▶ How to complete this task:
Write out, precisely and in full, each line of the material.

▶ Material shown:
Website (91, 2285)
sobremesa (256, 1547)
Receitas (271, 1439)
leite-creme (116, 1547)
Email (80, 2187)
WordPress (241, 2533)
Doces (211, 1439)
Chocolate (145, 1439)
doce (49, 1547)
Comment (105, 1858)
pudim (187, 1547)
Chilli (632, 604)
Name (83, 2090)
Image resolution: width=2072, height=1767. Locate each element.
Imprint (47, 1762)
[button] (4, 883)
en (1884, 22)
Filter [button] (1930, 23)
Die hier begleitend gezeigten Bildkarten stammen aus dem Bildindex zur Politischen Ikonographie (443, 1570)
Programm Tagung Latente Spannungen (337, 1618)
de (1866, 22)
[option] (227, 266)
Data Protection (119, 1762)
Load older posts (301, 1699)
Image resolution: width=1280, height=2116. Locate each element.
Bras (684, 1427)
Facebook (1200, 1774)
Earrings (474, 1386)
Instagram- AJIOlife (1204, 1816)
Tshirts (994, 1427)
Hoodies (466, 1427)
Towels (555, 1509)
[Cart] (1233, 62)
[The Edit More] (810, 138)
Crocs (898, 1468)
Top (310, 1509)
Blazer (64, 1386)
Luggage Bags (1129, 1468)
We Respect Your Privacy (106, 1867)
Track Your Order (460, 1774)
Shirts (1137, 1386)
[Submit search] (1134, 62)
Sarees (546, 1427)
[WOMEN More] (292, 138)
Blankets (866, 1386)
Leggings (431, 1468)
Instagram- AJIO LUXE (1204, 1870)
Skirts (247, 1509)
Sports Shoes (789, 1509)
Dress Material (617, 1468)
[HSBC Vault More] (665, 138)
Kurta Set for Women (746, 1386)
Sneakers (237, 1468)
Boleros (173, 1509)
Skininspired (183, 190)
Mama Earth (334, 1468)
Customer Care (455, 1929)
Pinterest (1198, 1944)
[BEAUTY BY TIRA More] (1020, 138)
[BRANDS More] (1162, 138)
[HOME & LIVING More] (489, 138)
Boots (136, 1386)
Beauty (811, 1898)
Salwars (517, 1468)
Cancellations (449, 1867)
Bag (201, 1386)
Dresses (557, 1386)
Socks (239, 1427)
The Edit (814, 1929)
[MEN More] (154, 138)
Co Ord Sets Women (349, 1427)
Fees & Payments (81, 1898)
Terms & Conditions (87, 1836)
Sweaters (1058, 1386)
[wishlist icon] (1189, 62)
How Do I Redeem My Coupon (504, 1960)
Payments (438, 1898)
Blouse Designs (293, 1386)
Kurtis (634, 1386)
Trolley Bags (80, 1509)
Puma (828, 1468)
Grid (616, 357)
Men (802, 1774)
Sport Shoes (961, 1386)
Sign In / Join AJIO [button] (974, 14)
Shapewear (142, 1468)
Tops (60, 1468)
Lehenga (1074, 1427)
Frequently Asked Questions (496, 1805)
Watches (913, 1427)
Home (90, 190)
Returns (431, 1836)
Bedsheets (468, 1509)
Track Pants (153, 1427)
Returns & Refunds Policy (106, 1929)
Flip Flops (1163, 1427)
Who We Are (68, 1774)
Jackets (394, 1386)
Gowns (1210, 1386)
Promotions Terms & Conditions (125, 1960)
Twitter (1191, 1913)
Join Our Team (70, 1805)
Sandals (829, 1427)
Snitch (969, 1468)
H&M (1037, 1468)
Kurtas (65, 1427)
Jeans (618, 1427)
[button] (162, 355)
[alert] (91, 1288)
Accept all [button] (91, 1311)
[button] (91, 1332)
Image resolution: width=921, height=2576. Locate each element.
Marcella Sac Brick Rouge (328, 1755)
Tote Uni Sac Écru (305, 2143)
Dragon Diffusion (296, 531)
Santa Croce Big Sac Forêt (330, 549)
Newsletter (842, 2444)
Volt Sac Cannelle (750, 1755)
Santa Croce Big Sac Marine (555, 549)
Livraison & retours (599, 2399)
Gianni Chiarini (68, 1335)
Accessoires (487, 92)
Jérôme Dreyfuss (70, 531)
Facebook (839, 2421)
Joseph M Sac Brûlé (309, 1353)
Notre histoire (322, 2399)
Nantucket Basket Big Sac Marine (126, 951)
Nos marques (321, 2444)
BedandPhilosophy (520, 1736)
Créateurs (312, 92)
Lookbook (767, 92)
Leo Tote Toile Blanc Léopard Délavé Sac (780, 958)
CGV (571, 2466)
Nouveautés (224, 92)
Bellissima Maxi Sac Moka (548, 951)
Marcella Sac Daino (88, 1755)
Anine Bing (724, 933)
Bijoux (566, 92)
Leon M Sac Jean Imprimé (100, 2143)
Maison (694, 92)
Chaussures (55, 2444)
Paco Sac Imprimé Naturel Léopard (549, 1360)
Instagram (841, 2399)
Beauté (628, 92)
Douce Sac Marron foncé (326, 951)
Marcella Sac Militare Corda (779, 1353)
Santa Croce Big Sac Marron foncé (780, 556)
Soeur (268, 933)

▶ Solution to this task:
Website (91, 2285)
sobremesa (256, 1547)
Receitas (271, 1439)
leite-creme (116, 1547)
Email (80, 2187)
WordPress (241, 2533)
Doces (211, 1439)
Chocolate (145, 1439)
doce (49, 1547)
Comment (105, 1858)
pudim (187, 1547)
Chilli (632, 604)
Name (83, 2090)
Image resolution: width=2072, height=1767. Locate each element.
Imprint (47, 1762)
[button] (4, 883)
en (1884, 22)
Filter [button] (1930, 23)
Die hier begleitend gezeigten Bildkarten stammen aus dem Bildindex zur Politischen Ikonographie (443, 1570)
Programm Tagung Latente Spannungen (337, 1618)
de (1866, 22)
[option] (227, 266)
Data Protection (119, 1762)
Load older posts (301, 1699)
Image resolution: width=1280, height=2116. Locate each element.
Bras (684, 1427)
Facebook (1200, 1774)
Earrings (474, 1386)
Instagram- AJIOlife (1204, 1816)
Tshirts (994, 1427)
Hoodies (466, 1427)
Towels (555, 1509)
[Cart] (1233, 62)
[The Edit More] (810, 138)
Crocs (898, 1468)
Top (310, 1509)
Blazer (64, 1386)
Luggage Bags (1129, 1468)
We Respect Your Privacy (106, 1867)
Track Your Order (460, 1774)
Shirts (1137, 1386)
[Submit search] (1134, 62)
Sarees (546, 1427)
[WOMEN More] (292, 138)
Blankets (866, 1386)
Leggings (431, 1468)
Instagram- AJIO LUXE (1204, 1870)
Skirts (247, 1509)
Sports Shoes (789, 1509)
Dress Material (617, 1468)
[HSBC Vault More] (665, 138)
Kurta Set for Women (746, 1386)
Sneakers (237, 1468)
Boleros (173, 1509)
Skininspired (183, 190)
Mama Earth (334, 1468)
Customer Care (455, 1929)
Pinterest (1198, 1944)
[BEAUTY BY TIRA More] (1020, 138)
[BRANDS More] (1162, 138)
[HOME & LIVING More] (489, 138)
Boots (136, 1386)
Beauty (811, 1898)
Salwars (517, 1468)
Cancellations (449, 1867)
Bag (201, 1386)
Dresses (557, 1386)
Socks (239, 1427)
The Edit (814, 1929)
[MEN More] (154, 138)
Co Ord Sets Women (349, 1427)
Fees & Payments (81, 1898)
Terms & Conditions (87, 1836)
Sweaters (1058, 1386)
[wishlist icon] (1189, 62)
How Do I Redeem My Coupon (504, 1960)
Payments (438, 1898)
Blouse Designs (293, 1386)
Kurtis (634, 1386)
Trolley Bags (80, 1509)
Puma (828, 1468)
Grid (616, 357)
Men (802, 1774)
Sport Shoes (961, 1386)
Sign In / Join AJIO [button] (974, 14)
Shapewear (142, 1468)
Tops (60, 1468)
Lehenga (1074, 1427)
Frequently Asked Questions (496, 1805)
Watches (913, 1427)
Home (90, 190)
Returns (431, 1836)
Bedsheets (468, 1509)
Track Pants (153, 1427)
Returns & Refunds Policy (106, 1929)
Flip Flops (1163, 1427)
Who We Are (68, 1774)
Jackets (394, 1386)
Gowns (1210, 1386)
Promotions Terms & Conditions (125, 1960)
Twitter (1191, 1913)
Join Our Team (70, 1805)
Sandals (829, 1427)
Snitch (969, 1468)
H&M (1037, 1468)
Kurtas (65, 1427)
Jeans (618, 1427)
[button] (162, 355)
[alert] (91, 1288)
Accept all [button] (91, 1311)
[button] (91, 1332)
Image resolution: width=921, height=2576. Locate each element.
Marcella Sac Brick Rouge (328, 1755)
Tote Uni Sac Écru (305, 2143)
Dragon Diffusion (296, 531)
Santa Croce Big Sac Forêt (330, 549)
Newsletter (842, 2444)
Volt Sac Cannelle (750, 1755)
Santa Croce Big Sac Marine (555, 549)
Livraison & retours (599, 2399)
Gianni Chiarini (68, 1335)
Accessoires (487, 92)
Jérôme Dreyfuss (70, 531)
Facebook (839, 2421)
Joseph M Sac Brûlé (309, 1353)
Notre histoire (322, 2399)
Nantucket Basket Big Sac Marine (126, 951)
Nos marques (321, 2444)
BedandPhilosophy (520, 1736)
Créateurs (312, 92)
Lookbook (767, 92)
Leo Tote Toile Blanc Léopard Délavé Sac (780, 958)
CGV (571, 2466)
Nouveautés (224, 92)
Bellissima Maxi Sac Moka (548, 951)
Marcella Sac Daino (88, 1755)
Anine Bing (724, 933)
Bijoux (566, 92)
Leon M Sac Jean Imprimé (100, 2143)
Maison (694, 92)
Chaussures (55, 2444)
Paco Sac Imprimé Naturel Léopard (549, 1360)
Instagram (841, 2399)
Beauté (628, 92)
Douce Sac Marron foncé (326, 951)
Marcella Sac Militare Corda (779, 1353)
Santa Croce Big Sac Marron foncé (780, 556)
Soeur (268, 933)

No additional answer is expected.